** Work to do **
Rewrite the lines from the one that contains "You are a GUI" through the one that contains "[x=53, y=640]", putting "site icon" in place of "logo favicon" and leaving everything else unchanged.

** Task inputs **
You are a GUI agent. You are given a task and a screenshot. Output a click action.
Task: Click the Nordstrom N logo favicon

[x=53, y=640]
* * *
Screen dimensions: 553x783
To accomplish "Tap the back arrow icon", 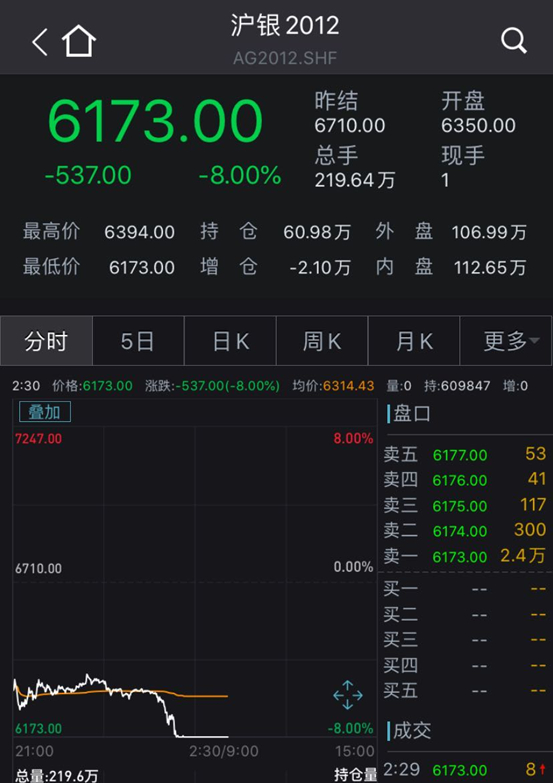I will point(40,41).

** Complete response **
You are a GUI agent. You are given a task and a screenshot. Output a click action.
Task: Click the Nordstrom N site icon

[x=53, y=640]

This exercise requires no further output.